Everywhere Science Goes, Science Fiction Got There First

Science Fiction really does predict the future
Science fiction is really about the present. – William Gibson
Long before we had cell phones, Kirk was talking to Scotty on a what looked a lot like a flip-phone, and the distances these conversations often covered hinted at some sort of hellacious mobile hotspot tech we haven’t begun to get our heads around yet.
Jules Verne got to the moon more than a century before Neil Armstrong, Buzz Aldrin, and Michael Collins. New nanobot tech is perhaps only a few years away from what Neal Stephenson envisioned in The Diamond Age. Emerging virtual reality (VR) in entertainment and training is gaining on the holodeck. 3D printing is closing in on ST:TNG replicators and maybe, once artificial intelligence (AI) and bioengineering advance a bit more, the prophetic final scene in William Gibson’s Idoru, where a digital construct attains full, physical existence, will become a reality.
Okay, but so what? Neanderthals probably wondered what it was like on the moon. And creation myths are at the foundation of every culture in history. It’s easy to imagine.
True, but SF is often a direct inspiration for scientists and technologists.
Cyberspace
Gibson’s debut novel, Neuromancer – arguably the most significant thought leadership document of the last 50 years – is perhaps the definitive case. Gibson coined the term “cyberspace,” and the spatial metaphor has dominated Internet development ever since. Web resources are “sites,” and we “go to” them, for instance. Information highways. The cloud. Online libraries. Discussion forums.
And for those who go back far enough, you might remember Mitch Kapor (founder of the Electronic Frontier Foundation) and former VP Al Gore comparing it to the agora (p66), the ancient Greek marketplace.
Amazing how much 21st century digital reality is influenced by one man’s imagination. The internet is still less visually three-dimensional than what Gibson depicted, but give VR a few more years, integrate it with AR and brain–computer interface, and you’re getting very close to his vision of cyberspace (to say nothing of Stephenson’s metaverse from Snow Crash).

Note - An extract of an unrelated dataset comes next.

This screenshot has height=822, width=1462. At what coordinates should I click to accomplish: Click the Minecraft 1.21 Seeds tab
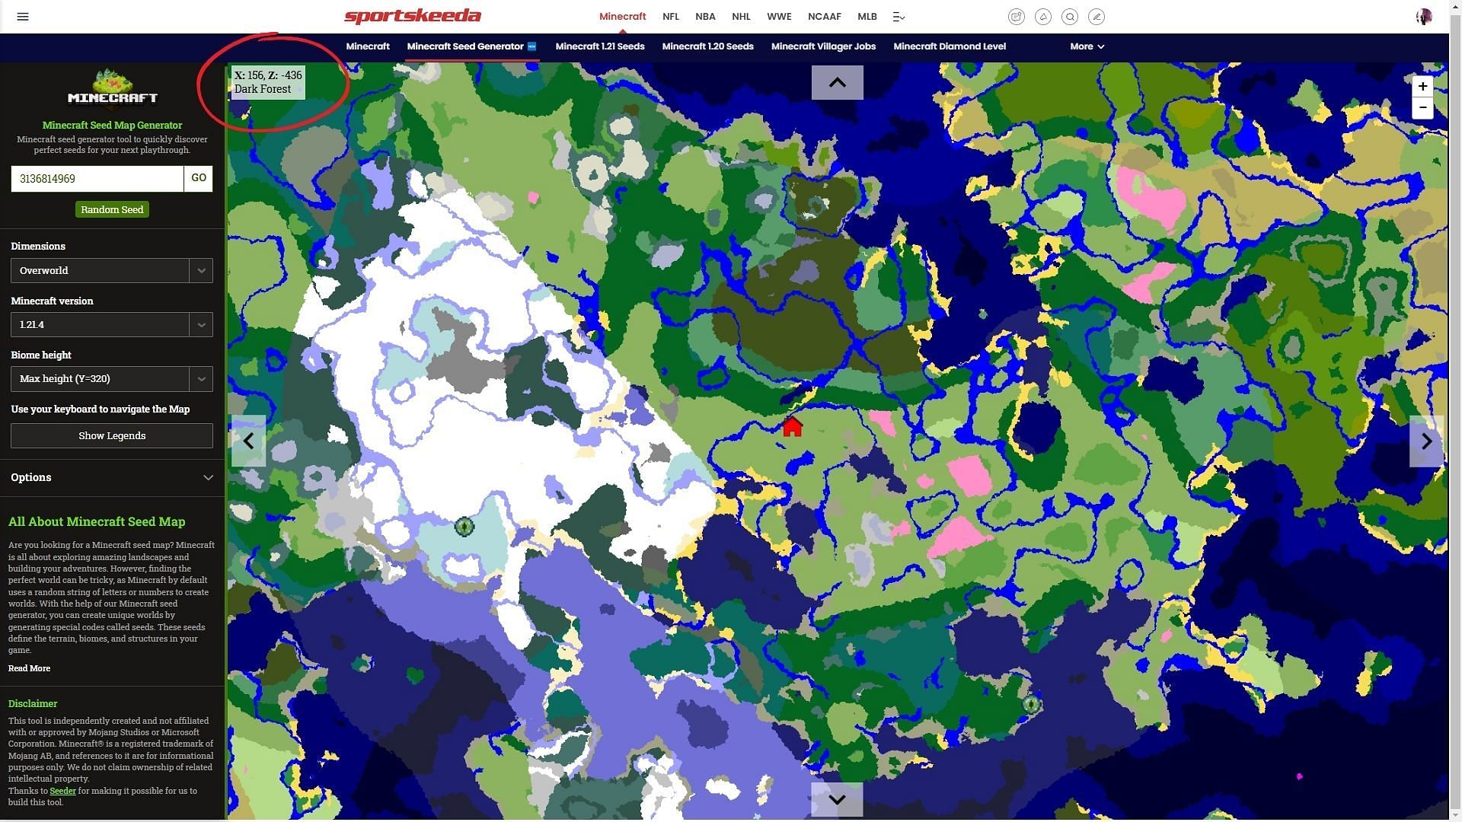[x=599, y=46]
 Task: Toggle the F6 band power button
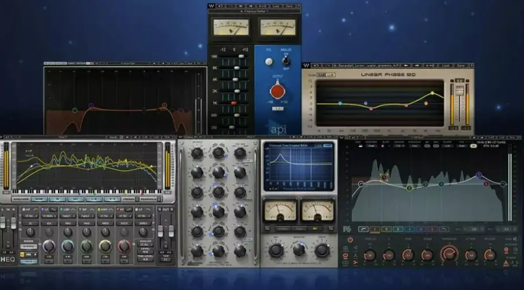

You can’t do something you haven’t imagined
University researchers are studying the importance of SF in shaping scientific and technological development and the results are verifying what generations of sci-tech pros have known for a long time:
[Philipp Jordan at the University of Hawaii and his colleagues] found that researchers use science fiction in a variety of different ways. One is for theoretical design research. Another is to refer to and explore new forms of human-computer interaction, which researchers increasingly think is shaped by science fiction books and films. Then there is the study of human body modification, which is perhaps best explored via the medium of fiction.
“Sci-fi movies, shows or stories do provide an inspiration for the foremost and upcoming human-computer interaction challenges of our time, for example through the discussion of shape-changing interfaces, implantables, or digital afterlife ethics,” say Jordan and co.
Even more importantly, the pace of SF’s influence seems to be accelerating.
But the team’s most significant finding is that the role of science fiction seems to be changing. Researchers clearly mention it more often today than at any time in the past. And this data is likely to be just the tip of the iceberg. “We speculate that the explicit referral of sci-fi in human-computer interaction research represents a fraction of the actual inspiration and impact it has had,” they say.
Reporting, not speculating
A former co-worker really liked the post I did on IoT and healthcare for Cybersecurity Awareness Month, but asked if maybe it wasn’t just a little … “speculative,” I believe was the word he used.
Well, no, I said. First off, we’re not imagining the future, we’re describing today. Second, if we’re gazing into tomorrow, it isn’t far into tomorrow; the things we’re depicting aren’t just plausible, they’re already technically doable.
I mean, hey, if we can implant an insulin pump and let you control dosages with a smartphone app (we can and do), what’s so radical about the idea that someone can medjack your implanted, Bluetooth-connected defibrillator and demand ransom? A few years ago a senior threat intelligence analyst who was also a Type 1 diabetic stood before an audience at Black Hat USA in Las Vegas and hacked his own Medtronic Paradigm insulin pump in real-time, so this isn’t exactly – and I hope you’ll forgive me for this – science fiction.
A cautionary thought
It’s always fun to sign off with something aphoristic and TED-Talky. Something like, “in the age of implantable tech and AI co-pilots, science fiction isn’t fiction anymore. It’s threat modeling.”
Maybe “the future isn’t imagined, it’s deployed”? Or – I love this one: “If your threat models don’t read like science fiction, they’re out of date.”
The future arrives twice: first as fiction, then as engineering. The remarkable thing isn’t how often sf gets the details wrong (Neuromancer failed to predict mobile phones), but how often it gets the trajectory right. Wild fantasies become prototypes and demos and venture capital pitches all the time.
As Gibson said, the future is already here.
Technologies change and aesthetics change, but the economic, political, and cultural forces behind them remain disturbingly familiar. Understanding those forces is key to recognizing the future before it lands on you with both boots.